Dynamics 365 Finance and Supply Chain and Power Platform

As a solution architect working with Dynamics 365 Finance and Supply Chain, I work with many different clients in many different businesses.  Over my career, I have worked with many different tools to meet client's specific business needs.  Many times this would include working with an ISV and other times it might include custom development.  As Microsoft continues to develop functionality and connectivity with the Power Platform, we are able to meet many client specific needs by using the Power Platform.  As a matter of fact, when I recently completed the MB-300 - Microsoft Dynamics 365 - Core Finance and Operations exam, I was surprised how many questions related to the Power Platform.

In this post I will take a quick look at the components of the Power Platform, and in future posts I will dive into examples and tips and tricks of using these applications along with Dynamics 365 Finance and Supply Chain.


Power BI was the first application from the Power Platform and it has been integrated closely with Dynamics 365 since the beginning.  Power BI is the business analytics service that aims to provide interactive visualizations and business intelligence capabilities with a simple interface designed for users to create their own reports and dashboards.  Power BI is embedded in D365 in various workspaces and performance reports.  Also many users have used either the entity store or bring your own database along with Power BI to analyze the data from D365.  I have posted many other blogs on Power BI and I have been working with it since the beginning.  It is a great tool.  To learn more, you can go to www.powerbi.com.

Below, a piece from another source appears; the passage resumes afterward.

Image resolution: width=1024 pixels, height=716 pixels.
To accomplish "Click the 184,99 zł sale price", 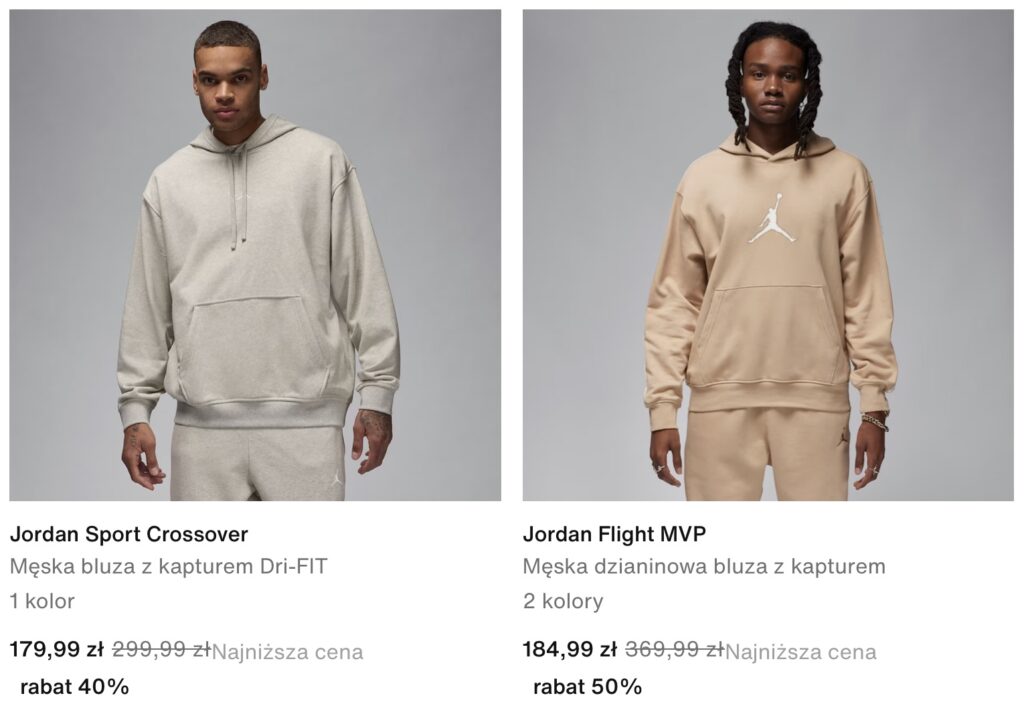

Power Apps is possibly the most powerful piece of the Power Platform, and probably the hardest one to completely define.  Microsoft defines Power Apps as a suite of apps, services, connectors and data platform that provides a rapid application development environment to build custom apps for your business needs.  I have heard some people describe Power Apps as simply rebranding of Dynamics CRM, and while some of that is true when talking about model driven apps and DataVerse.  However, Microsoft has added to the functionality and usability.  In addition, there are canvas apps, which allow users to create their own applications with their own form design and look and feel.  These applications can connect to data from many sources through the connectors included with Power Apps.  Dynamics 365 Finance and Supply Chain has recently added functionality to embed Power Apps right inside of the application.  This allows organizations to quickly integrate other applications with D365 or control additional business processes that are not standard in D365.  It really seems the sky is the limit with Power Apps.  In future post, I will discuss how I including Power Apps in our D365 presentations to answer business specific needs of many of our clients.  To learn more, you can go to www.powerapps.com.

     



Power Automate helps bring the pieces of the Power Platform together.  It is a service that helps users create automated workflows between applications.  It can be used to synchronize files, get notifications, collect data, manage approvals and more.  Power Automate was originally known as Flow, and the steps or processing in Power Automate are still called flows.  Power Automate also works with many connectors to various applications.  It not only connects to the data, but it connects to business processes.  For example, a flow can start based on a record being added, changed or deleted in the source system.  Flows can also start on a scheduled recurrence, for example to monitor key dates in an application.  Microsoft includes many templates with Power Automate, so it is very easy to get started, by seeing all of the different examples that are provided.  D365 recently added the ability to see and create your flows from the options ribbon on most windows.  




Power Virtual Agents is the most recent addition to the Power Platform family, and I will be honest, when I first saw it, I was not sure how it would really apply to working with D365.  Power Virtual Agents lets users create powerful chatbots that can answer questions posed by customer, employees, visitors to your website or service.  I will be honest, it is a pretty fun and easy tool to play with.  You can create a trial account very easily at https://powervirtualagents.microsoft.com/. There are some sample questions and answers already set up, and you can start creating new topics quickly.  However, to really make a useful bot, you need to start setting up actions and use Power Automate to connect to the source of the "answers" and return those answers to the bot.  As I mentioned, at first I just did not see the use of the bot, because I was thinking about the annoying little bots that pop up on websites, asking if I need help, but as I did more research, I found out there are other ways to deploy the bot.  For example, it can be deployed inside of teams.  So in a future post, I will show how I created a "sales assistant bot" that runs in teams and it can get customer information like address, phone number, balance and aging information quickly for a sales person that is not even logged into D365.




In summary, there is a lot included with the Power Platform and there are a lot of integration points with Dynamics 365 Finance and Supply Chain.  While it might not be as easy as some of the documentation and marketing material make it sound, it is certainly a set of tools that power users can use to address specific business issues.  In upcoming posts, I will get deeper into each tool and use examples to show the true power.  I will also share some of the issues I have encountered and some of the tricks I have used to work through them.